Большое путешествие Малышки | страница 12
Он схватил телефонную трубку, и Малышка уже подумала, что сейчас он обрушит весь свой гнев, все свое писательское красноречие на тех, кто не пускает сюда его лучшего друга, Ивана Семеновича Козловского, но Липовецкий набрал номер и сказал совсем другим, бархатным, барским голосом:
- Милый, Липовецкий на проводе... Да, из семьдесят третьего... Сделай милость, пропусти ко мне...
- В штормовке, - подсказала Малышка.
- В штормовке, - повторил Липовецкий.
- С рюкзаком.
- С рюкзаком...
И скоро на пороге номера появился Иван Семенович Козловский, позванивая пустыми бутылками. Только на этот раз бутылки звенели как-то вульгарно и вызывающе.Между тем, пока Малышка и Липовецкий стояли у окна, пока Липовецкий звонил по телефону, в компании произошли изменения. Женщины, предоставленные сами себе, чего-то не рассчитали и выпили лишнего. Во всяком случае, и во второй бутылке коньяка уже почти не оставалось. Чернявая держалась неплохо, зато блондинка была уже совсем не в себе, стала икать и задыхаться. Чернявая попыталась положить ее на кровать, но смогла сделать это только наполовину. Так что, когда пришел Иван Семенович Козловский, блондинка верхней частью своего икающего и задыхающегося тела лежала на кровати, а нижней сползала на пол, так что чернявая не могла от нее даже отойти - в противном случае блондинка полностью оказалась бы на полу.
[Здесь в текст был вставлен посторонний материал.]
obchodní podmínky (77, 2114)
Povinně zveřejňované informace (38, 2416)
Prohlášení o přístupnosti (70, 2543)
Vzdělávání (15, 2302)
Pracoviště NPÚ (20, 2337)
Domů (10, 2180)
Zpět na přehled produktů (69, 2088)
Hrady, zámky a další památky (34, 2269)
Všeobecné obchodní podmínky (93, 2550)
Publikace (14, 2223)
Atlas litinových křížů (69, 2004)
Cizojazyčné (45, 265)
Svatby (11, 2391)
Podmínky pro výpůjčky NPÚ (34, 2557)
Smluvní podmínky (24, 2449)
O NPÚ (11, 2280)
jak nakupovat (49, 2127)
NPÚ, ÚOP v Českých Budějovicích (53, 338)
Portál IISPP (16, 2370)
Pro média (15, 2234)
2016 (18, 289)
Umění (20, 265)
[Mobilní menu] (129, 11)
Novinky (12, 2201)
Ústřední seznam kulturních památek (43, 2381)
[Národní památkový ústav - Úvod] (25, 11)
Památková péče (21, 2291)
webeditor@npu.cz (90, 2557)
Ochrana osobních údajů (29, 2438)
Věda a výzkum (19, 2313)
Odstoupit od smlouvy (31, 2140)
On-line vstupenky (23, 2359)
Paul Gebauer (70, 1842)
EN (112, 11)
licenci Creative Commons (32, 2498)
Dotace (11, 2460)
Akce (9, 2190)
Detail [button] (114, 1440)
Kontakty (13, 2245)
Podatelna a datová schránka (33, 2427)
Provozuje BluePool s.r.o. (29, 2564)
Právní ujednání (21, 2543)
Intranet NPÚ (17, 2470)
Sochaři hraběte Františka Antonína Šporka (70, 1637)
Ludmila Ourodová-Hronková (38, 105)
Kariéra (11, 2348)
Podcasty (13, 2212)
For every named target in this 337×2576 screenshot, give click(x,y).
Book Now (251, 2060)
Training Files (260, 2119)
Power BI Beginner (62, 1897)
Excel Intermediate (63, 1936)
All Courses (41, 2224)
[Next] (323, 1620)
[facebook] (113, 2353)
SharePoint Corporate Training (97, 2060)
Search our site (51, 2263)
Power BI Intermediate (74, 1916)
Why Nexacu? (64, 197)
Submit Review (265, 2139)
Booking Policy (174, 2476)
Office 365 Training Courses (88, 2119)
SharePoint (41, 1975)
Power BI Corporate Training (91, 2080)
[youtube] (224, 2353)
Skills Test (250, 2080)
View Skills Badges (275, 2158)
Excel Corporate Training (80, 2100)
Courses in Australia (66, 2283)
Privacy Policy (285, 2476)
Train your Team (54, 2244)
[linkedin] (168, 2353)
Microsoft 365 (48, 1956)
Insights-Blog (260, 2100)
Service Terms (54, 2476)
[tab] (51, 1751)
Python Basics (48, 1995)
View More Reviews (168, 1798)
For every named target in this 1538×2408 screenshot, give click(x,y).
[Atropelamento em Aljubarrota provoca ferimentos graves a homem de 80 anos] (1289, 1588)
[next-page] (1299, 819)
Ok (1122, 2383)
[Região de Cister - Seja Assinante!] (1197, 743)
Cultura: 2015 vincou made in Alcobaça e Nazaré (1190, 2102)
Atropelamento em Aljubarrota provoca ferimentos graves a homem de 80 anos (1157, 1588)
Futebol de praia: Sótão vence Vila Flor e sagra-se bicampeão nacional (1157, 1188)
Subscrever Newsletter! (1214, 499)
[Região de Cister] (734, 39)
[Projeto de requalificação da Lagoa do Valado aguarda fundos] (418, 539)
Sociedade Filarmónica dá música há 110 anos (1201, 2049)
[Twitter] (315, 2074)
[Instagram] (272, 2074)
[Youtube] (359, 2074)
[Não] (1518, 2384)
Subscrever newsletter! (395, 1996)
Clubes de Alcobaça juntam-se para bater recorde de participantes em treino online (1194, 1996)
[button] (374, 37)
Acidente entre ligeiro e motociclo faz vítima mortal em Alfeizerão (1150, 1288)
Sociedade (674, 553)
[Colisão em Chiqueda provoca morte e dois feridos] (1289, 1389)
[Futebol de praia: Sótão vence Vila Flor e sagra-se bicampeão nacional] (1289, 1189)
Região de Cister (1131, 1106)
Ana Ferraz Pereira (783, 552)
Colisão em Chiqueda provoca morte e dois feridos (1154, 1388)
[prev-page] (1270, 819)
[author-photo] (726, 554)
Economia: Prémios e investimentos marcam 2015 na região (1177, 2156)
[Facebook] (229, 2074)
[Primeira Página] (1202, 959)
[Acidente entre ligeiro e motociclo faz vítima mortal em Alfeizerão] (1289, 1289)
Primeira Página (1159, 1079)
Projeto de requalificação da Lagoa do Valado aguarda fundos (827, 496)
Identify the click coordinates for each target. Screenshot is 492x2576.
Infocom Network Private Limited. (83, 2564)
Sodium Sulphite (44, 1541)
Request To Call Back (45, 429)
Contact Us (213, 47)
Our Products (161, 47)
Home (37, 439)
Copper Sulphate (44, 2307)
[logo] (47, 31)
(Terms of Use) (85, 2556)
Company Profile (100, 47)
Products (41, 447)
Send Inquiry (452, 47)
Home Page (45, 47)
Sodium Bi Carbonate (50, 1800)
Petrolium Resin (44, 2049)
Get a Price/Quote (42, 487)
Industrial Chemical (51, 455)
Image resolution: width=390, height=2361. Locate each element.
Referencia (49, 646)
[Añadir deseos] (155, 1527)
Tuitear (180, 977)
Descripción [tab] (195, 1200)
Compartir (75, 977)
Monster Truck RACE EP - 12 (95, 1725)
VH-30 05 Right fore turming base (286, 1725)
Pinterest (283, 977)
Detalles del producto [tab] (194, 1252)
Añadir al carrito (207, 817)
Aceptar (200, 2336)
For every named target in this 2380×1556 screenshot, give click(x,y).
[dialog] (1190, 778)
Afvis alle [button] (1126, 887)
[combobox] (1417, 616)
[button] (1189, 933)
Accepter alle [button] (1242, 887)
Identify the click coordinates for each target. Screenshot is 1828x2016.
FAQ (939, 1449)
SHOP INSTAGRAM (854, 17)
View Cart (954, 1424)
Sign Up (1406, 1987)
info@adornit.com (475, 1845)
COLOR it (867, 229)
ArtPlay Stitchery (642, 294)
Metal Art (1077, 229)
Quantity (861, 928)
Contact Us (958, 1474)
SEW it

Липовецкий вытащил из-под кровати еще одну початую бутылку коньяка, и застолье продолжилось, принять в нем участие Иван Семенович Козловский не отказался. А чернявая, даже стоя на своем посту, умудрилась сделать рывок, подбежать к столу, подставить рюмку, дождаться, пока нальют, выпить, а потом подхватить падающую блондинку, можно сказать, в самый последний, критический момент.
- Муся, - сказал Липовецкий. - Богом тебя прошу, избавь от подробностей.
Каким образом исчезли чернявая и блондинка, Малышка так и не заметила. Смолкли икание и вздохи, Малышка обнаружила, что в номере их уже нет.
Иван Семенович тоже выпил достаточно, и у Малышки появилось чувство, что он даже забыл, зачем они пришли. Говорили про охоту, рыбалку, про то, как варить настоящий узбекский плов, и про то, что в прозе Льва Николаевича Толстого слишком длинные периоды. Для нормального писателя, да, для нормального! Но он - гений! Гению можно. Но только гению. Малышка с трудом выискала паузу, маленькую заминку в этом бесконечном, хмельном разговоре и опять протиснула в нее - Театр, "Ромео и Джульетту", Фадеева и его язву двенадцатиперстной кишки.